在微生物学领域，细菌基因组测序已成为常规研究手段。截至 2024 年 12 月，GenBank 中存有近 240 万条细菌基因组序列，但大部分由短读测序产生。短读测序虽能覆盖大部分基因组，却因基因组中存在比短读序列更长的重复序列（如插入序列元件、核糖体 RNA 操纵子），导致组装困难，难以确定基因组结构，多数序列为包含多个重叠群的草图基因组，完整基因组占比不足 2.5% 。草图基因组主要用于分析基因的存在与否和短碱基序列变化（如单核苷酸多态性 SNP、短插入缺失 indel），目前对细菌基因组变异的认知多基于此。

长读测序技术的出现为基因组研究带来新突破，它能产生跨越重复序列的长读长，进而生成完整（封闭）的基因组序列。牛津纳米孔技术等长读平台的广泛应用，使完整基因组的可得性迅速增加。不过，目前在传统变异分析（如 SNP 分型）中，基因组结构评估尚未成为常规操作。

基因组结构变异（SV）指基因组中 DNA 片段顺序因重组而改变的现象，主要是围绕长重复序列（如转座酶、重复基因、原噬菌体、插入序列元件、核糖体操纵子）的同源重组。这种重组可导致 DNA 片段的倒位、易位、缺失和拷贝数扩增等重排，影响基因组的功能和细菌的表型。
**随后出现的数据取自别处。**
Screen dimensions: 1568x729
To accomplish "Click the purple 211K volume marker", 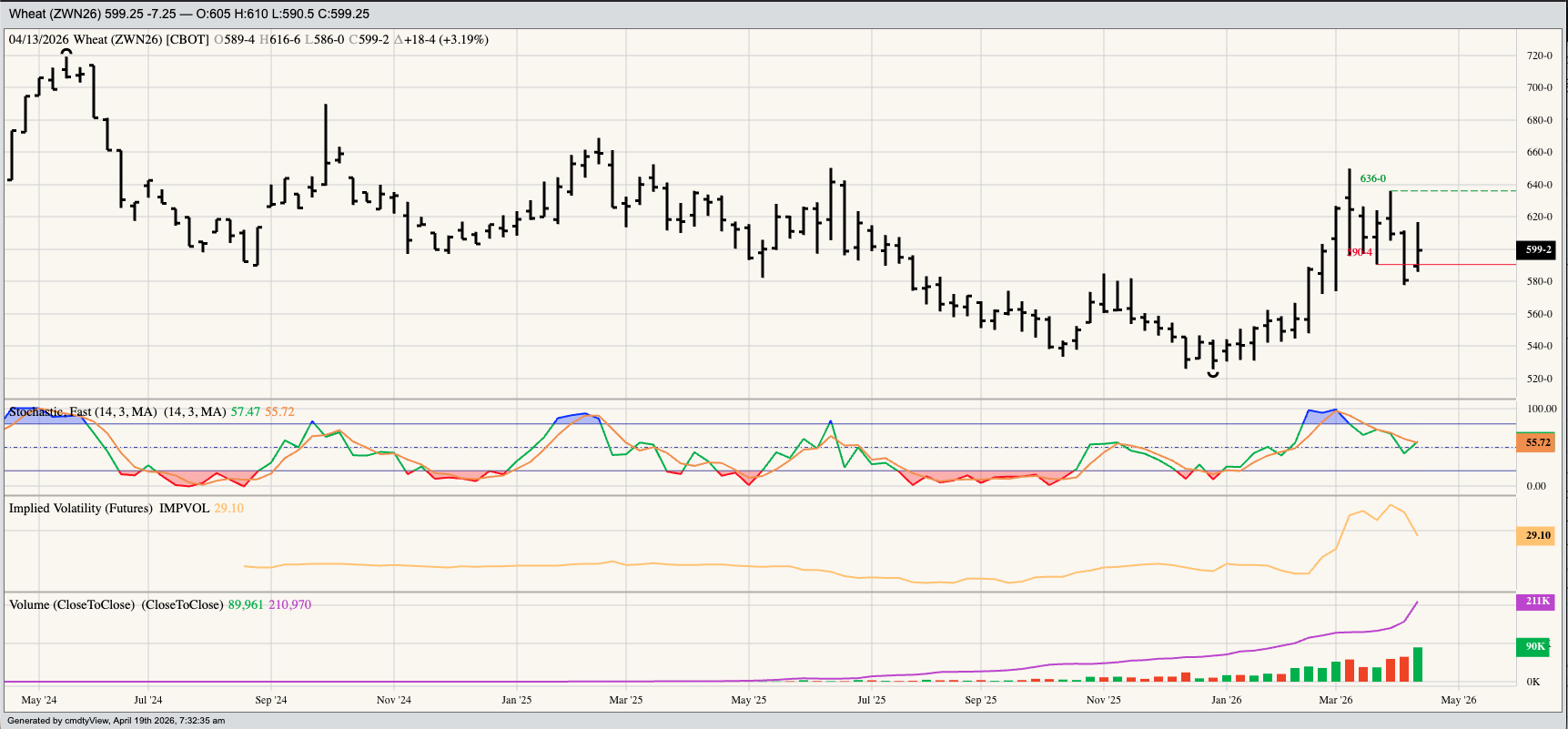I will tap(1537, 602).
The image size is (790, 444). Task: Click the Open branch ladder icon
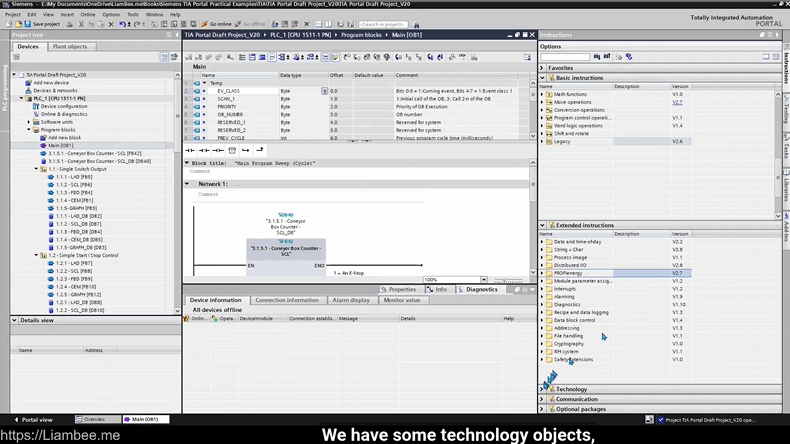click(246, 150)
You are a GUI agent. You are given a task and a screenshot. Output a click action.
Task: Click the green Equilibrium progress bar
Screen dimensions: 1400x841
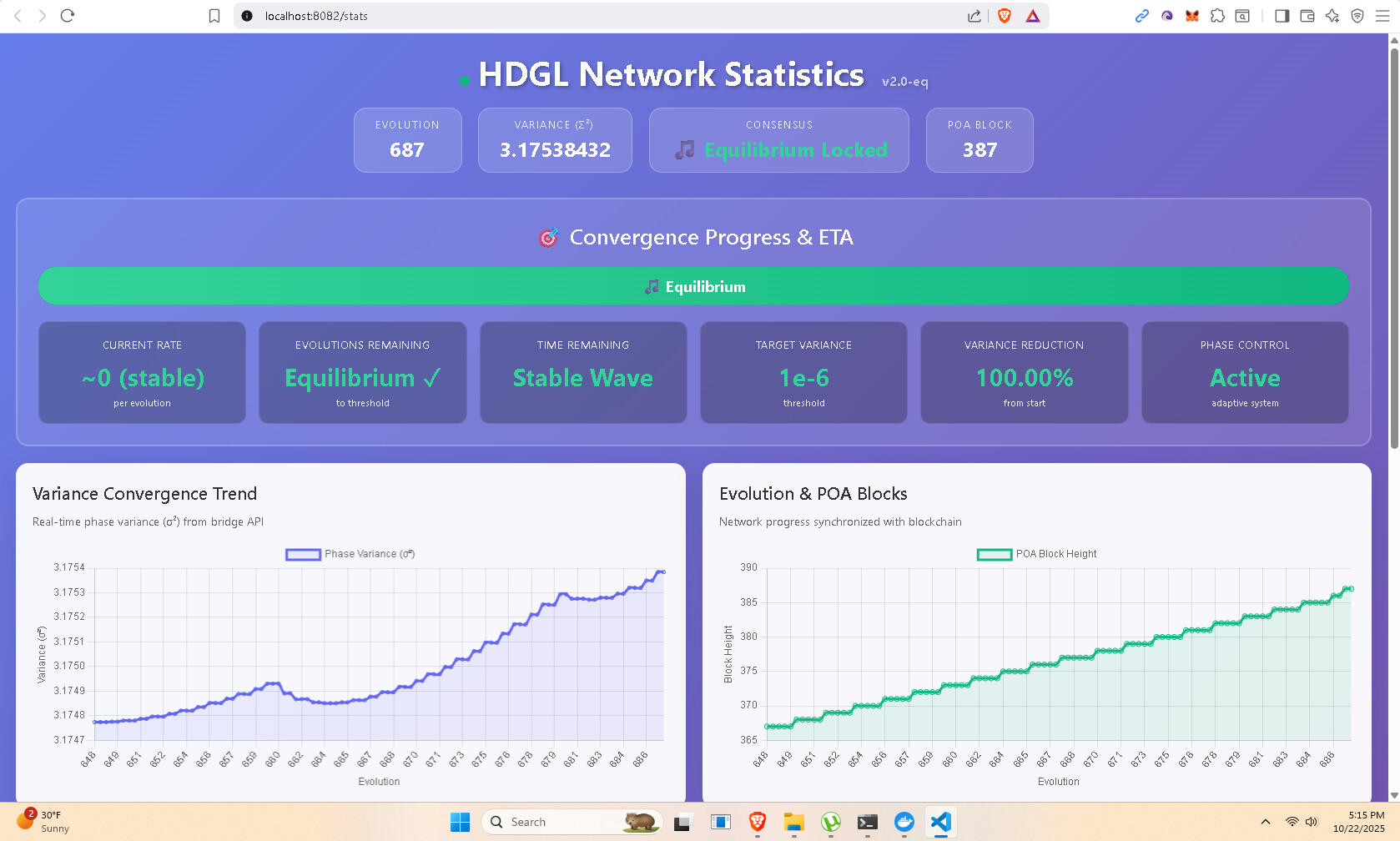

伤寒沙门氏菌（Salmonella Typhi）与其他沙门氏菌菌株相比，基因组结构具有显著差异，能容忍大量基因组重排。早期研究利用脉冲场凝胶电泳和长程 PCR 发现，这主要是 7 个核糖体操纵子之间同源重组的结果。

有研究提出，重排可能是一种补偿性突变，用于恢复因水平基因转移等事件导致的复制子失衡（ori - ter balance）。从平衡基因组菌株克隆的菌落中，重排现象罕见；而从极端不平衡基因组菌株培养的菌落，基因组结构变化多样，菌落大小各异。大菌落通常与更好的 ori - ter 平衡和更快的生长速率相关，小菌落则保留亲本的不平衡结构。这表明基因组重排可通过恢复平衡和优化 DNA 复制时间来提高细菌适应性。

转录组数据证实，基因组重排会显著改变基因表达。重排后靠近复制起点的基因上调，远离的则下调，这有助于抑制鞭毛生产等耗能过程，体现了重排在压力适应中的作用，与伤寒沙门氏菌在胆囊恶劣环境中持续感染的能力相符。对慢性携带者体内分离菌株的基因组结构分析发现，不同菌落存在不同基因组结构，多数结构平衡，表明自然环境中对高度不平衡基因组的重排存在选择压力。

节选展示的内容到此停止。